A hacking group, believed to be connected to Telebots—the group behind NotPetya—has created custom tools to attack Ukraine’s power grid.
The details: A nation-state level hacker group dubbed by researchers as “GreyEnergy” attacked Ukraine’s power grid, targeting energy companies with, “industrial control system workstations running SCADA software.” GreyEnergy is believed to be linked to the group “BlackEnergy” which attacked Ukraine’s grid in 2015 and left 230,000 people without power.
Why it matters: Researchers at ESET believe that GreyEnergy is linked to various hacker groups, including Telebots, which unleashed a malware campaign that caused another power outage in Ukraine in 2016. Telebots was behind NotPetya, a massive malware campaign which hit targets in Ukraine, Russia, Denmark, the United Kingdom and United States with ransomware in 2017.
GreyEnergy has also purportedly struck at targets in Poland.
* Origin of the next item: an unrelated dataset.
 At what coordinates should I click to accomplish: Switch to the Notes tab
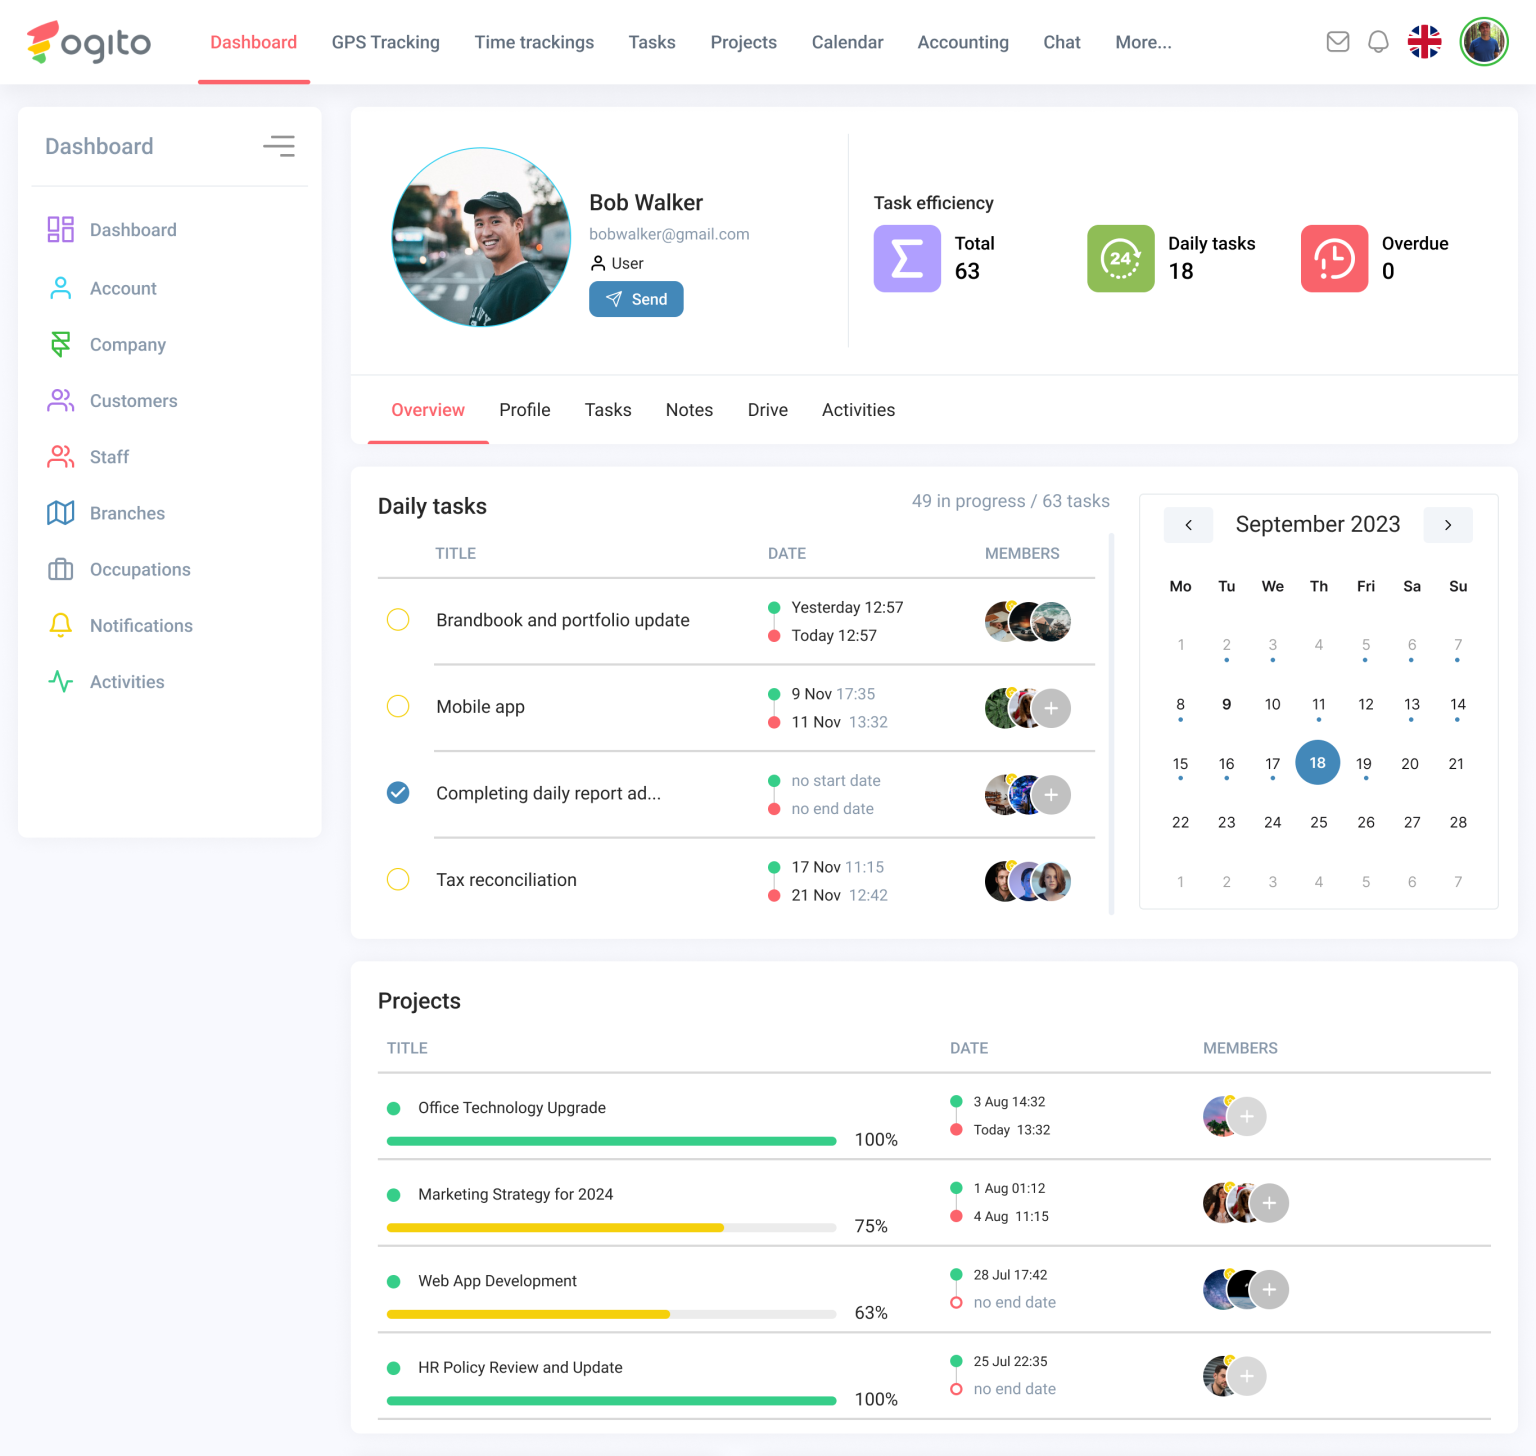(x=689, y=410)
Researchers believe that the GreyEnergy hack in Ukraine is prelude to something larger, serving as a reconnaissance ahead of future attacks.
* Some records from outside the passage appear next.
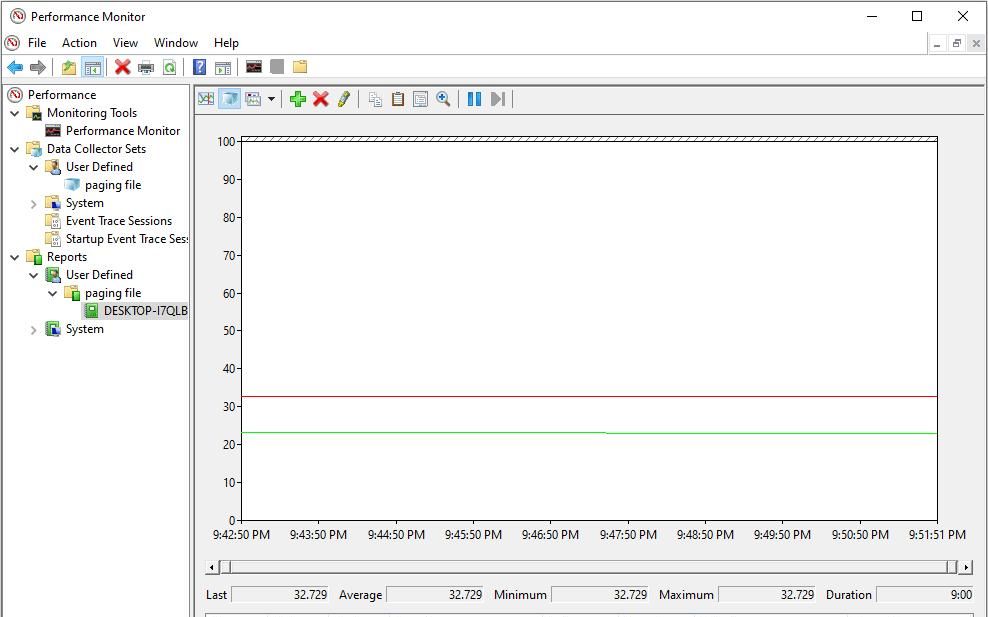
Task: Click the Help question mark icon
Action: click(x=200, y=67)
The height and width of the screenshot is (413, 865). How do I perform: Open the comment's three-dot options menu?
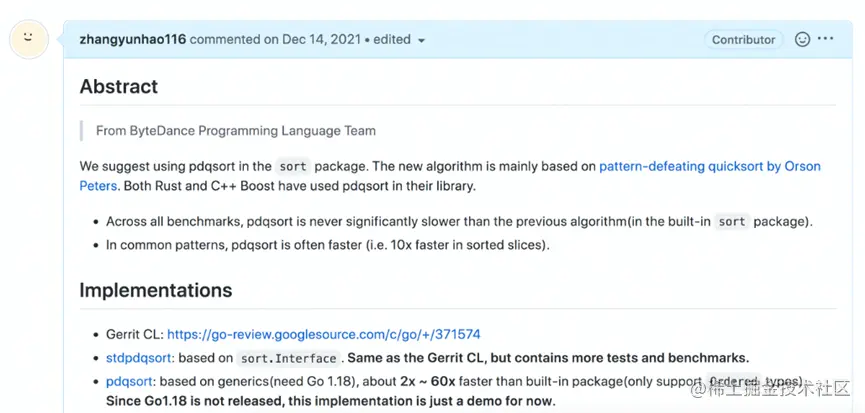tap(825, 40)

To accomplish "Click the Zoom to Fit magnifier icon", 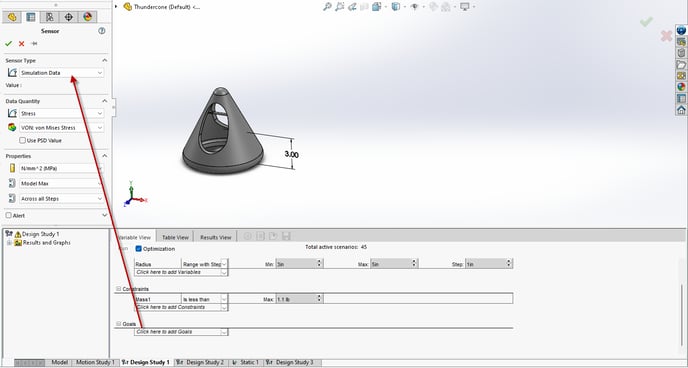I will point(327,7).
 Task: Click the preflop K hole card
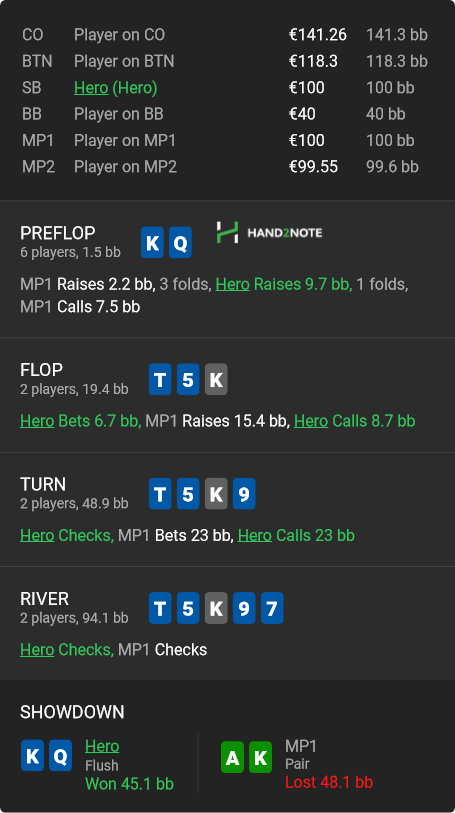pos(152,243)
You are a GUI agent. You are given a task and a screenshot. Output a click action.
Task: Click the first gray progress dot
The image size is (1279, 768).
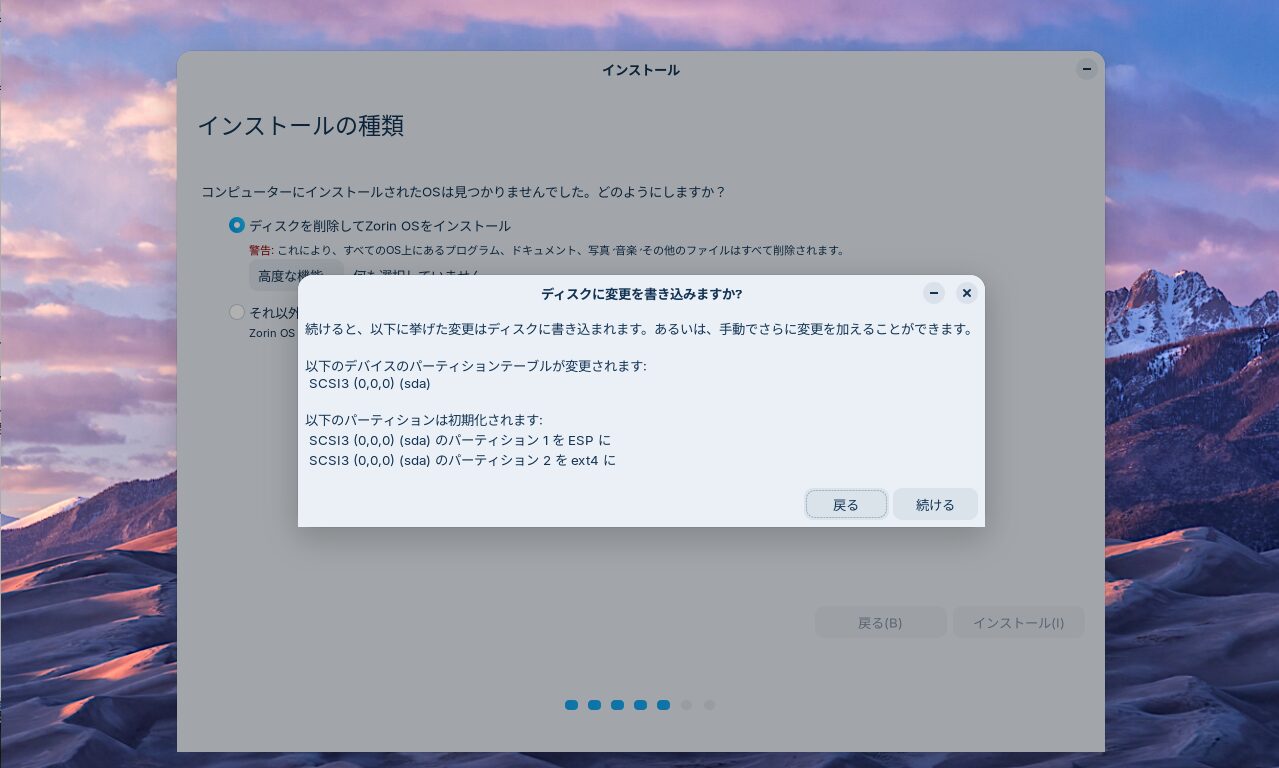[x=686, y=705]
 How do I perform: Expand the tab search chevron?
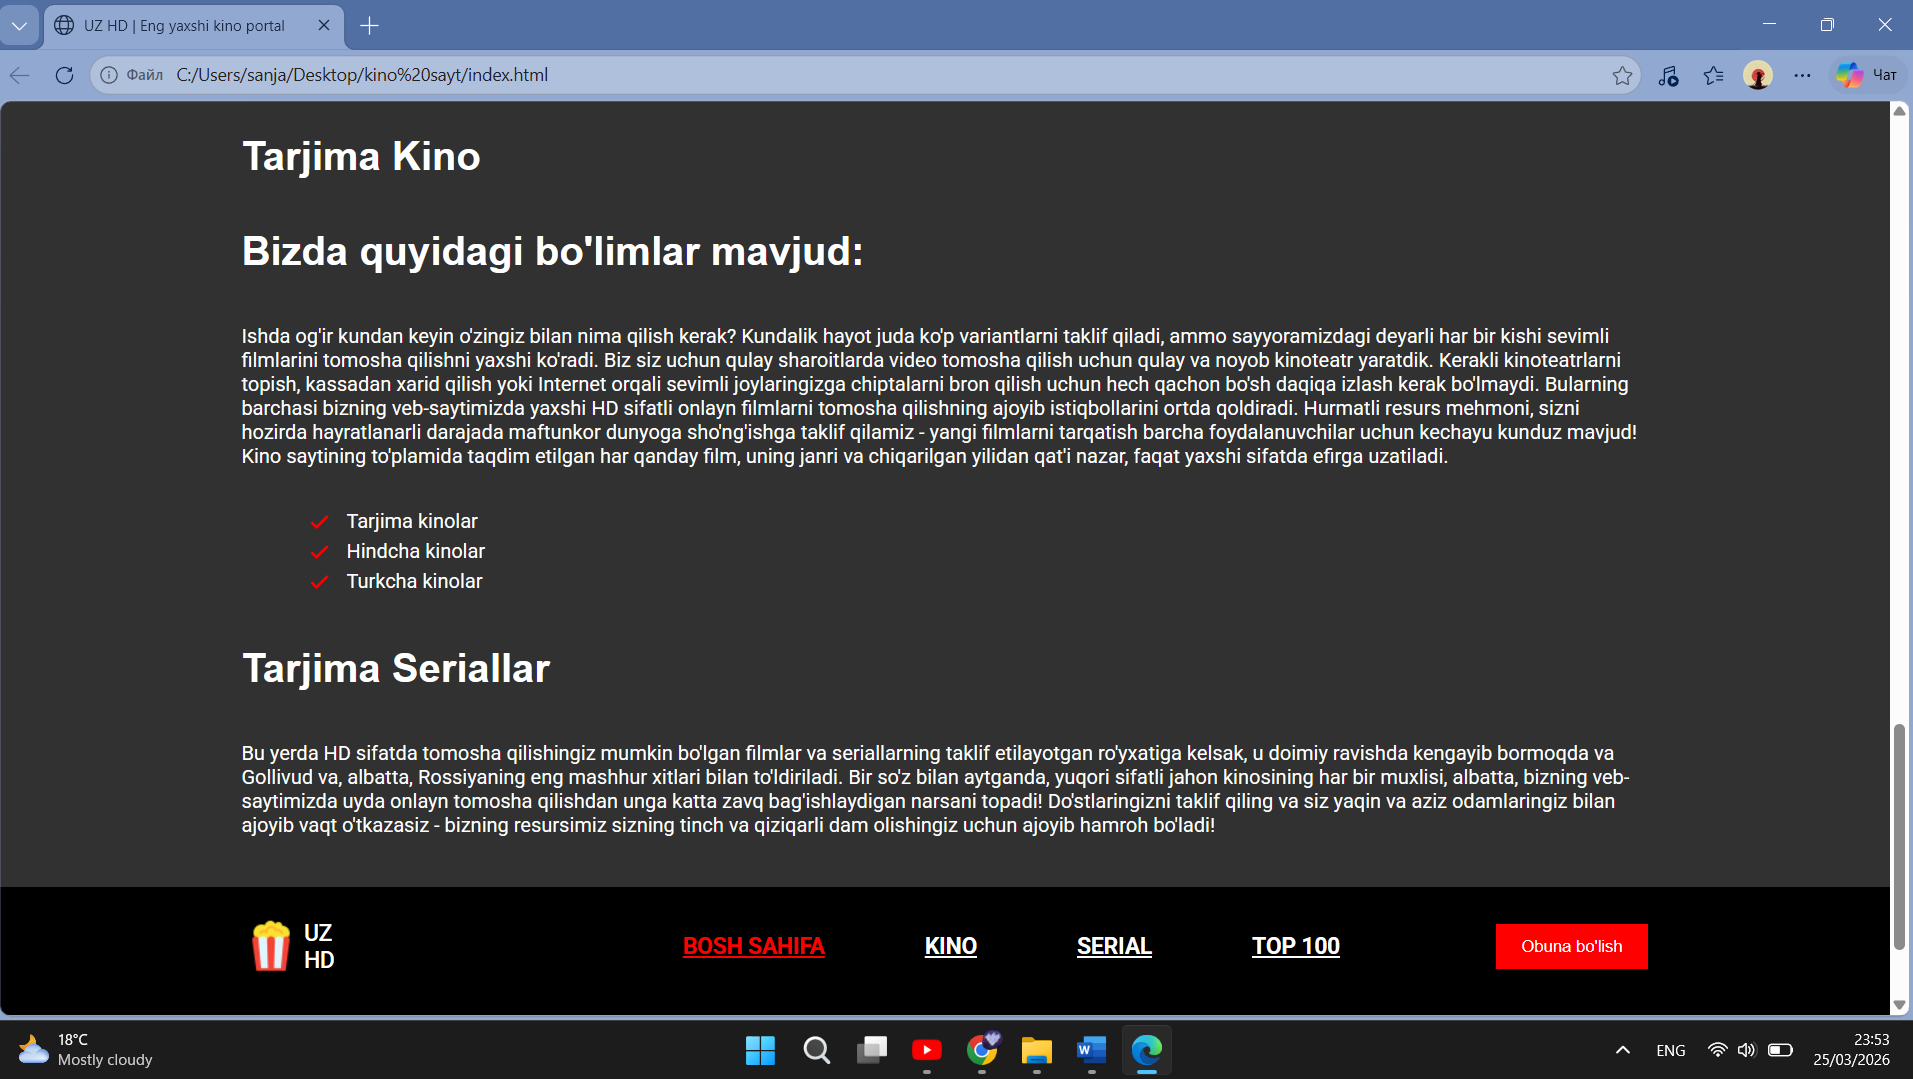pyautogui.click(x=19, y=25)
Like many nation-state level hacker groups, GreyEnergy has evolved to build its own custom tooling to help avoid detection. GreyEnergy modules, “are partially encrypted using AES-256 and some remain fileless, only running in the memory, with the intention of hindering analysis and detection,” according to researchers. The group also uses public domain hacking tools such as PsExev and Mimikatz to help reduce visibility into its signature hacking techniques.
The hacker perspective:
Randori DevOps Security Engineer and researcher Fran Donoso says,
"GrayEnergy and Telebots are some of the most prolific nation-state like attackers that most people haven't heard of. Based on ESET's research, it appears that after the press that BlackEnergy received, the attack group rewrote some of their custom attack tooling, systems, and updated their tradecraft. However—like with most investments that organizations make—completely rewriting of all this custom tooling is an expensive and time consuming operation. Instead, they rewrote parts of their modular tooling while keeping the core of the systems intact. This makes it easier for security companies and researchers to attribute the new attacks to the old "BlackEnergy" attack group, but likely changes enough of the code and architecture to avoid immediate detection by security solutions.
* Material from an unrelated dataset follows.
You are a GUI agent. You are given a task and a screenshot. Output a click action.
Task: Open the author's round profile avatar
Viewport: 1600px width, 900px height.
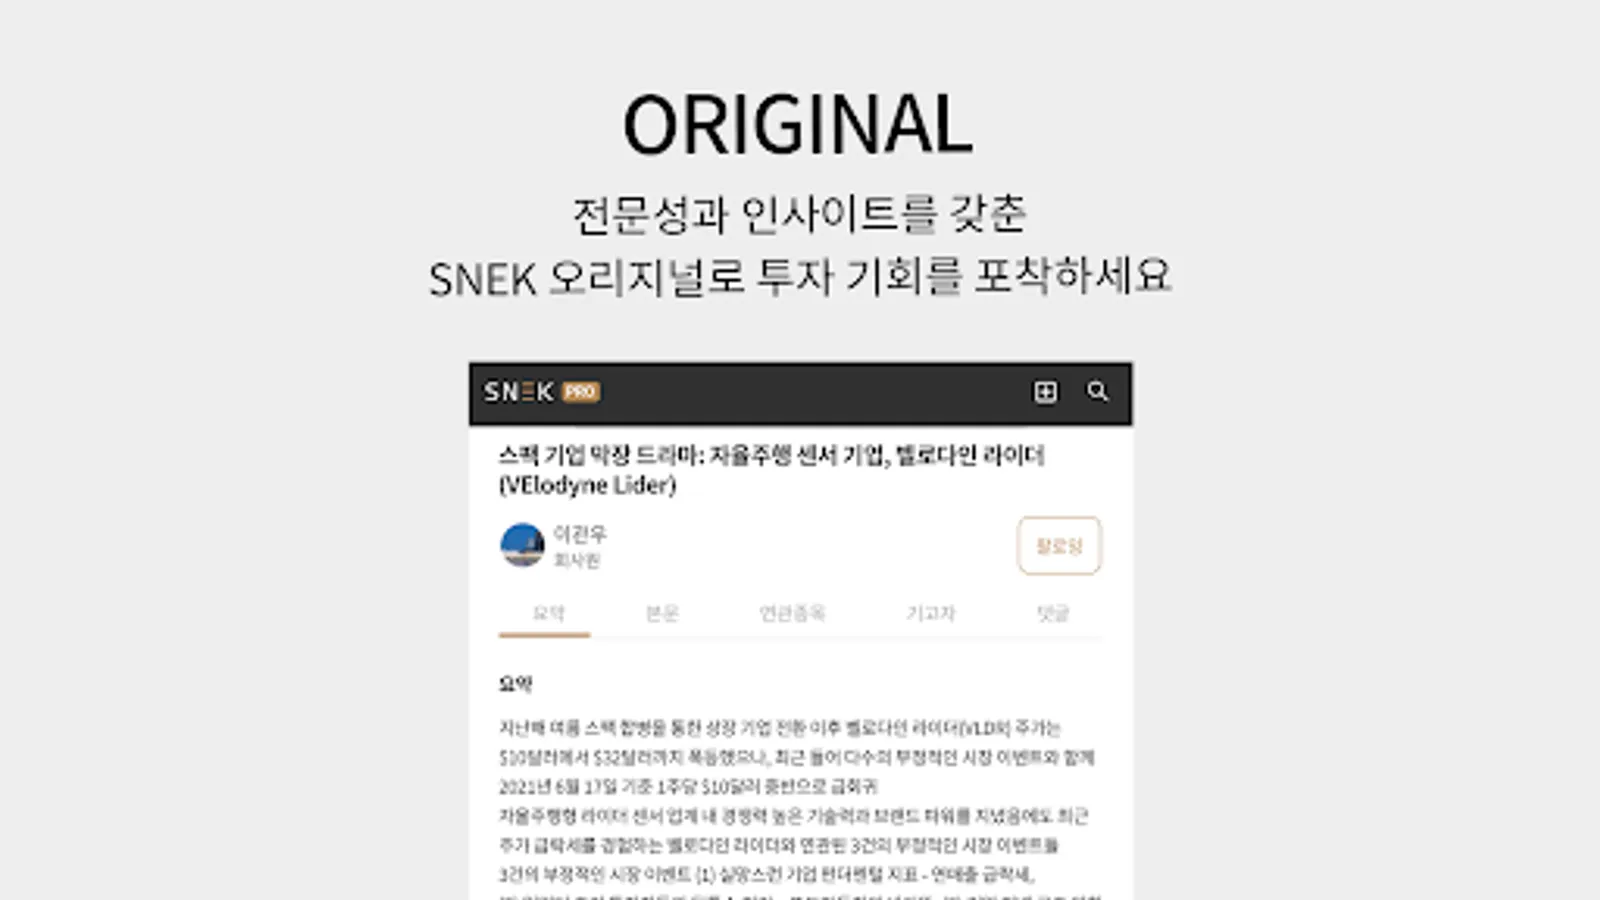(x=522, y=545)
Telebots have been responsible for some of the most costly attacks in recent memory, specifically with them being likely responsible for NotPetya and other supply-chain style attacks. Telebots and GrayEnergy have targeted the critical infrastructure of Ukraine, including energy grids, financial organizations, and more broad attacks like targetting all Ukrainian businesses that use the "M.E Doc" tax tool.
GrayEnergy/Telebots have also shown that they can incorporate open source or common "pentesting" tools such as MimiKatz and PSExec. Using such tooling during operations ensures more 'valuable' custom tooling is not used unless it’s necessary. Why expose your expensive custom toolkits when off the shelf pentest tools will do? Generic tooling also has the added benefit of making attribution potentially more difficult."